From the entries below, copy exactly the lines from the one that contains "Imbriquer des matières" through the one that contains "Configurer et gérer l’inventaire", both included, and only those.

*** Opening of Records for processing ***

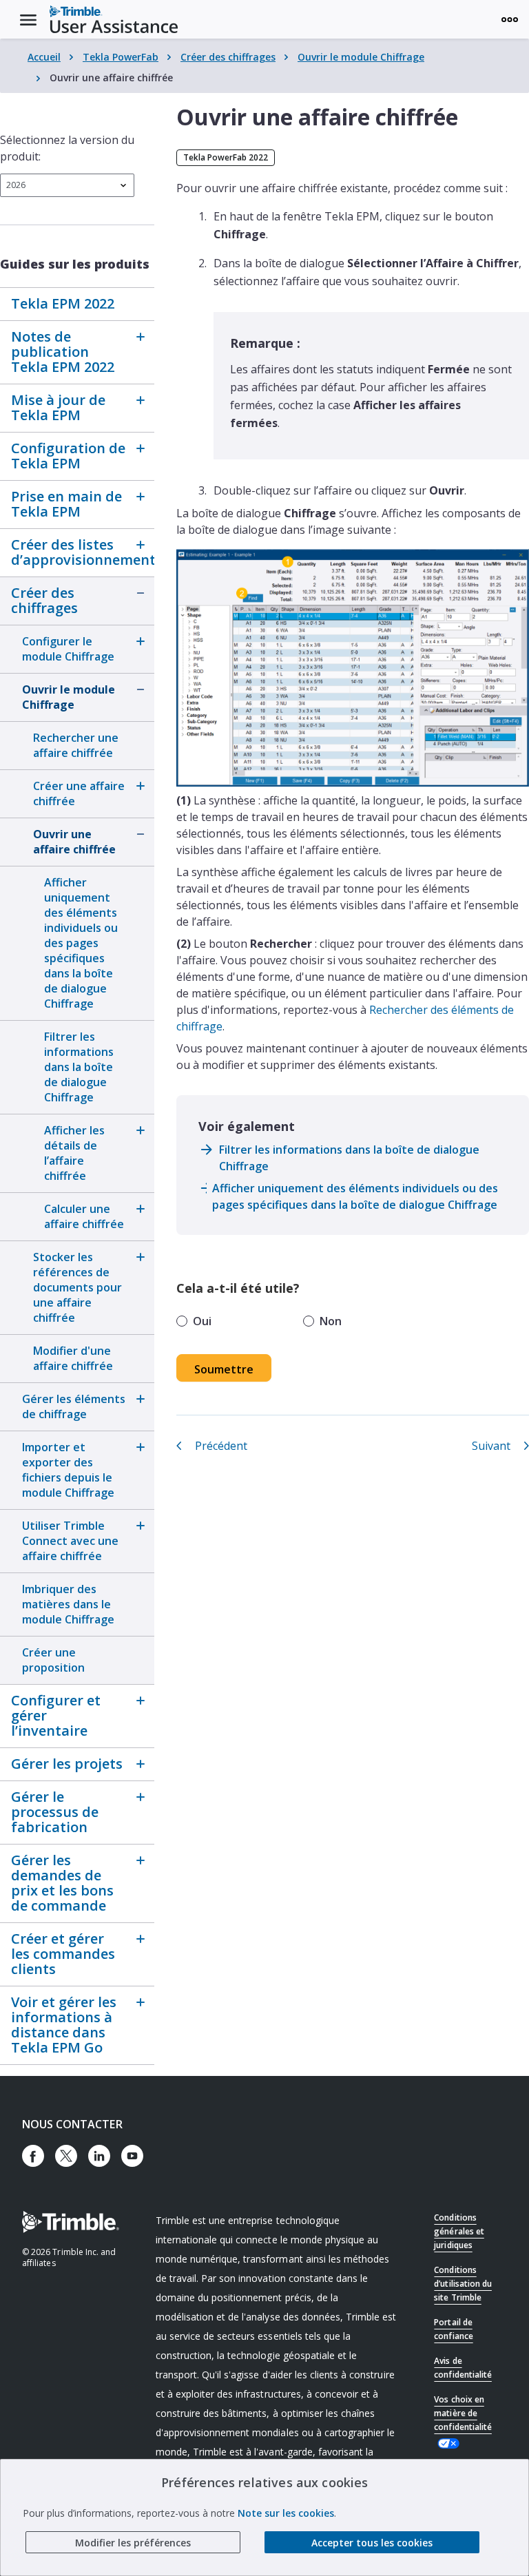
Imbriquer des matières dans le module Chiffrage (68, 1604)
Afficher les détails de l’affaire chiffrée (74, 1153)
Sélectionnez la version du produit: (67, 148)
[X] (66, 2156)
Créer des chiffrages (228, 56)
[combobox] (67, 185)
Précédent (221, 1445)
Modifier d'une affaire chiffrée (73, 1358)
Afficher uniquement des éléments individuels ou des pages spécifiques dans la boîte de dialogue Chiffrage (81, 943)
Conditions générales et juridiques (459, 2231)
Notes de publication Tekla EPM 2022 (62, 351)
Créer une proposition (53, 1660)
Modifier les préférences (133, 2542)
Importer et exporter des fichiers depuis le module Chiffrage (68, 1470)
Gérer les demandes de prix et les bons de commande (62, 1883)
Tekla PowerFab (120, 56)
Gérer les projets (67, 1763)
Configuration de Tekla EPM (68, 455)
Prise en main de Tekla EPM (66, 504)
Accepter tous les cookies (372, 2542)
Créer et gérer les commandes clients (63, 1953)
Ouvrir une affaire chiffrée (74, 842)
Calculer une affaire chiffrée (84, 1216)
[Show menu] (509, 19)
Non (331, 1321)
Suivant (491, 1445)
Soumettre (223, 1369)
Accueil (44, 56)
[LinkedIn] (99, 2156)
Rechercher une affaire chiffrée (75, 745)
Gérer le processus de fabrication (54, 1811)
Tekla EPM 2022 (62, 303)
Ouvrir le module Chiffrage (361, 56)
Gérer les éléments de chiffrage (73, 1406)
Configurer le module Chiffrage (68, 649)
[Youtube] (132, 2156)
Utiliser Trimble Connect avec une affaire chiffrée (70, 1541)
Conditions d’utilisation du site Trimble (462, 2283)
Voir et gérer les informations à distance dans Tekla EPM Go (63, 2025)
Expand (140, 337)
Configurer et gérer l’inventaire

*** Close of Records for processing ***
*** Opening of Records for processing ***

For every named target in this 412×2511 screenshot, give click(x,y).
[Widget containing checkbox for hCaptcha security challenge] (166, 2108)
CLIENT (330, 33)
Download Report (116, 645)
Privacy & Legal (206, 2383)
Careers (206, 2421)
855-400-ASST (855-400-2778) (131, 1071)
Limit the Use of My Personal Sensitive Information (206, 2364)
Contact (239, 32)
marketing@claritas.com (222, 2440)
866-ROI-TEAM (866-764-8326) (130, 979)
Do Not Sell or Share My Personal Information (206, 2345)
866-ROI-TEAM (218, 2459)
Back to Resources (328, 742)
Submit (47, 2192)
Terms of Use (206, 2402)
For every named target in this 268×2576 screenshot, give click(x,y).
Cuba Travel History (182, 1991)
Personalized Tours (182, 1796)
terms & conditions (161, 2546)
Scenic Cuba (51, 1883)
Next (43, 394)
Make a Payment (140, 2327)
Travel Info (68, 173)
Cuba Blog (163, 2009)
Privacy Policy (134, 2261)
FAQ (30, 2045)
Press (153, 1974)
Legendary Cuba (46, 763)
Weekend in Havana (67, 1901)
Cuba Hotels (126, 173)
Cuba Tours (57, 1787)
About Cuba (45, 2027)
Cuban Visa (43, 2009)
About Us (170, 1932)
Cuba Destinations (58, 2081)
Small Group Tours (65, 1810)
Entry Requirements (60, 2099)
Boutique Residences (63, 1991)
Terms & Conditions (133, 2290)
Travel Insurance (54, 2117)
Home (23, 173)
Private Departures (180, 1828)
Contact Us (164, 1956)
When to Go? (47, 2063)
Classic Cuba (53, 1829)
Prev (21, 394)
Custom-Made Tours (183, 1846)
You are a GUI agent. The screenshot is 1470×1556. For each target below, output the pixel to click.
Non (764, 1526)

*** Close of Records for processing ***
*** Opening of Records for processing ***

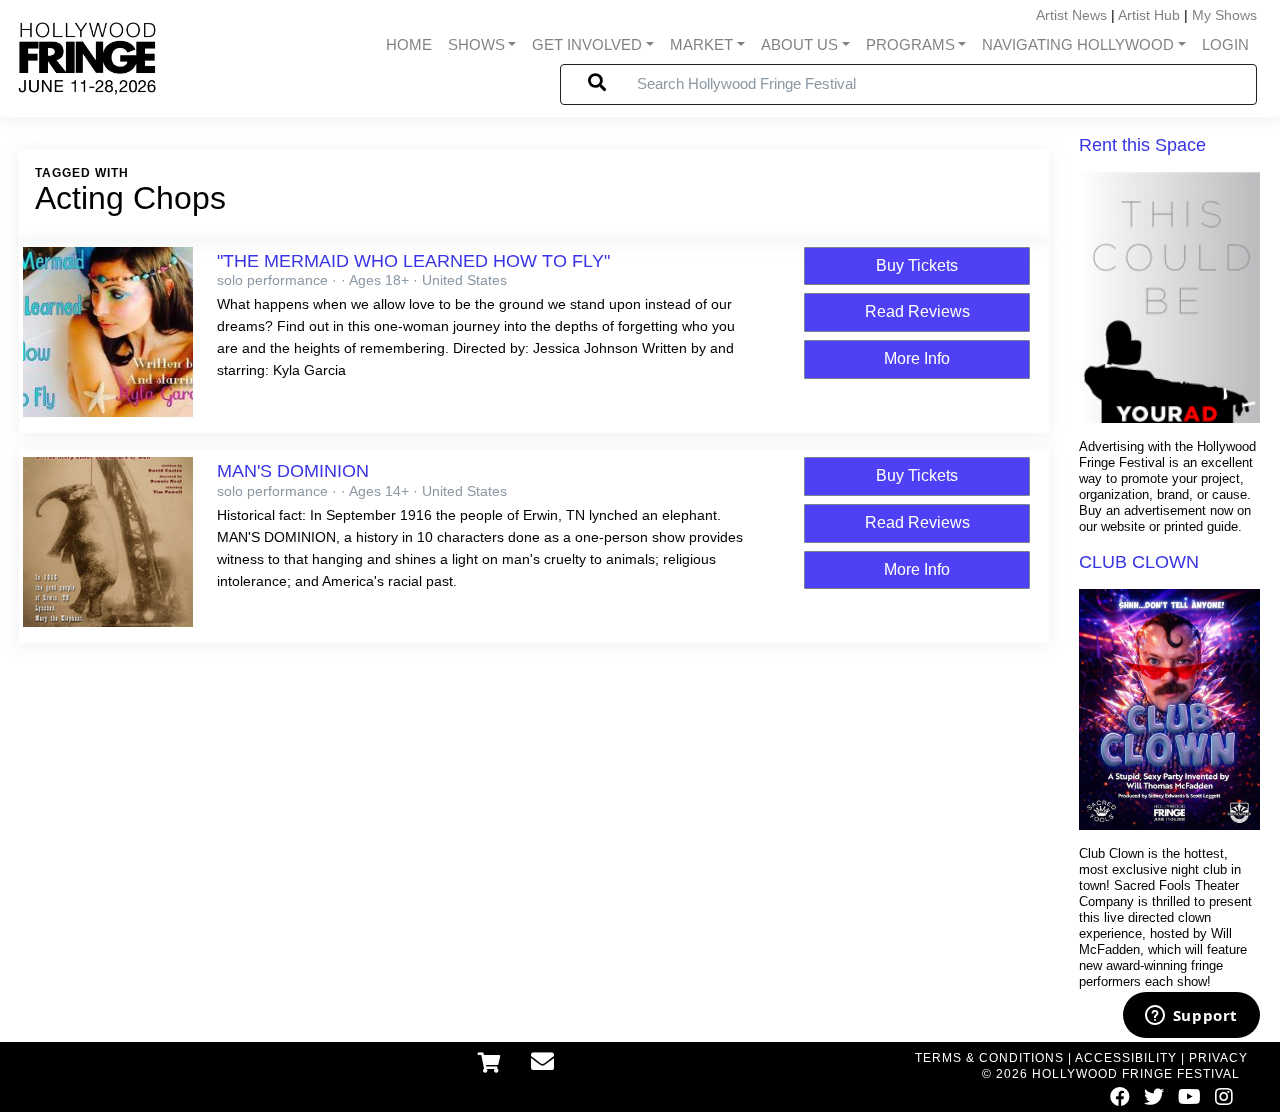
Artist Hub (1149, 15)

*** Close of Records for processing ***

### Result
Imbriquer des matières dans le module Chiffrage (68, 1604)
Afficher les détails de l’affaire chiffrée (74, 1153)
Sélectionnez la version du produit: (67, 148)
[X] (66, 2156)
Créer des chiffrages (228, 56)
[combobox] (67, 185)
Précédent (221, 1445)
Modifier d'une affaire chiffrée (73, 1358)
Afficher uniquement des éléments individuels ou des pages spécifiques dans la boîte de dialogue Chiffrage (81, 943)
Conditions générales et juridiques (459, 2231)
Notes de publication Tekla EPM 2022 (62, 351)
Créer une proposition (53, 1660)
Modifier les préférences (133, 2542)
Importer et exporter des fichiers depuis le module Chiffrage (68, 1470)
Gérer les demandes de prix et les bons de commande (62, 1883)
Tekla PowerFab (120, 56)
Gérer les projets (67, 1763)
Configuration de Tekla EPM (68, 455)
Prise en main de Tekla EPM (66, 504)
Accepter tous les cookies (372, 2542)
Créer et gérer les commandes clients (63, 1953)
Ouvrir une affaire chiffrée (74, 842)
Calculer une affaire chiffrée (84, 1216)
[Show menu] (509, 19)
Non (331, 1321)
Suivant (491, 1445)
Soumettre (223, 1369)
Accueil (44, 56)
[LinkedIn] (99, 2156)
Rechercher une affaire chiffrée (75, 745)
Gérer le processus de fabrication (54, 1811)
Tekla EPM 2022 (62, 303)
Ouvrir le module Chiffrage (361, 56)
Gérer les éléments de chiffrage (73, 1406)
Configurer le module Chiffrage (68, 649)
[Youtube] (132, 2156)
Utiliser Trimble Connect avec une affaire chiffrée (70, 1541)
Conditions d’utilisation du site Trimble (462, 2283)
Voir et gérer les informations à distance dans Tekla EPM Go (63, 2025)
Expand (140, 337)
Configurer et gérer l’inventaire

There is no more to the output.